Workers Fighting Printer Bot Net - not any more


#1

We’ve been getting HEAD requests to ‘/’ from Designjet - looks like a bot net. When I first wrote the worker it worked - no more of these requests coming through to log. But today they are back. What have I done wrong?

async function handleRequest(request) {
var agent = request.headers.get(‘user-agent’)
if (agent && request.method==“HEAD” && agent.startsWith(“Designjet”) ) {
return new Response(’’, {
status: 403,
headers: {
‘Location’: ‘/’,
‘User-Agent’: ‘Designjet’
}
})
} else {
const response = await fetch(request)
//console.log(‘Got response’, response)
return response
}


#2

You could also look into a User Agent blocking rule and block that UA across your entire zone, without using Workers.
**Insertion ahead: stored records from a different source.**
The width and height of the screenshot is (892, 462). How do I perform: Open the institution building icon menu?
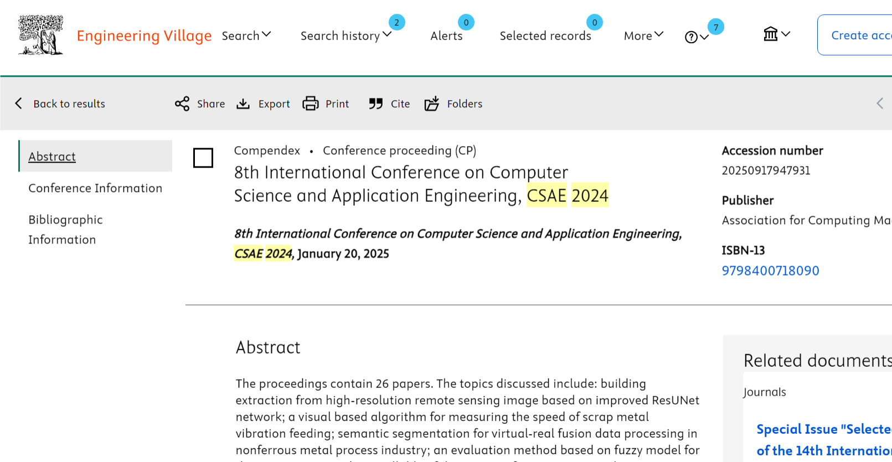click(x=776, y=34)
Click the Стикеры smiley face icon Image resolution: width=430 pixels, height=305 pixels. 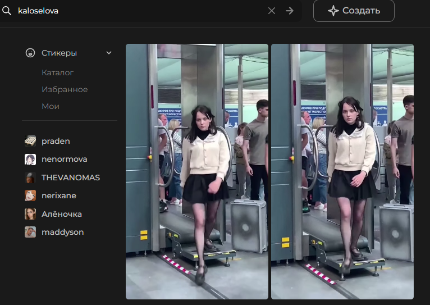click(30, 53)
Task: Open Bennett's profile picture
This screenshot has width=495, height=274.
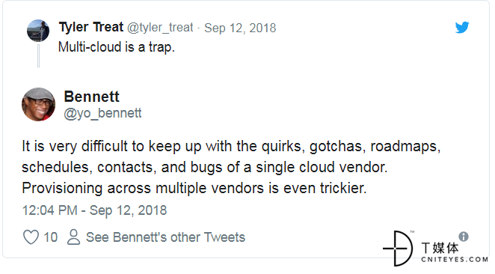Action: pyautogui.click(x=39, y=104)
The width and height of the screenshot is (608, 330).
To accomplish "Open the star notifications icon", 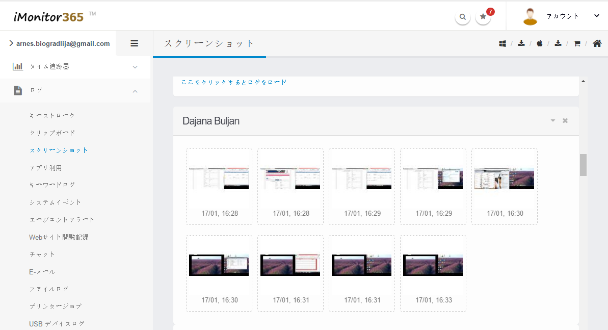I will click(483, 17).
In your case, make sure the firewall on your origin server is set up to only allow incoming connections from Cloudflare IPs, as otherwise someone could bypass Cloudflare and hit your origin server directly.


#3

Can I block wildcard agent strings? Each client has a unique reference, e.g.

Designjet/1.0 (HP Latex 335 Printer; V7L47A; NEXUS_03_14_00.8; 4ecf0ceb-18d5-5642-9264-3001abadf4bb) X-Middleton/1


#4

Can you try simplifying the code to see if it’s somehting in the logic?

addEventListener('fetch', event => {
  event.respondWith(fetchAndApply(event.request))
})

async function fetchAndApply(request) {  
  if (request.headers.get('user-agent').includes('Designjet')) {
return new Response('Sorry, this page is not available.',
    { status: 403, statusText: 'Forbidden' })
  }

  return fetch(request)
}

#5

My code now looks just like yours.

The status of the worker shows that I am getting “success” (about 500 / hour) but I still see the printer bots entries coming through on my server log.

latency: “0.002s”
referer: “-”
remoteIp: “181.223.102.238”
requestMethod: “HEAD”
requestUrl: “/”
status: 403
userAgent: “Designjet/1.0 (HP Latex 570 Printer; N2G70A; STORM_00_07_00.7; 240fa3cc-bd59-5447-bf62-b75e9ecc2931) X-Middleton/1”
}

The 403 in this response is from my back-end code, but obv. I really want to fend off these things with a worker. On the route I put: mydomain/. (trailing slash)


#6

If you’re not using mod_cloudflare or the real IP module, the IP address in that request looks to not be proxied from Cloudflare

whois 181.223.102.238

owner:       CLARO S.A.

This can be fixed by only allowing requests that originate from Cloudflare IPs, some methods in this SE post.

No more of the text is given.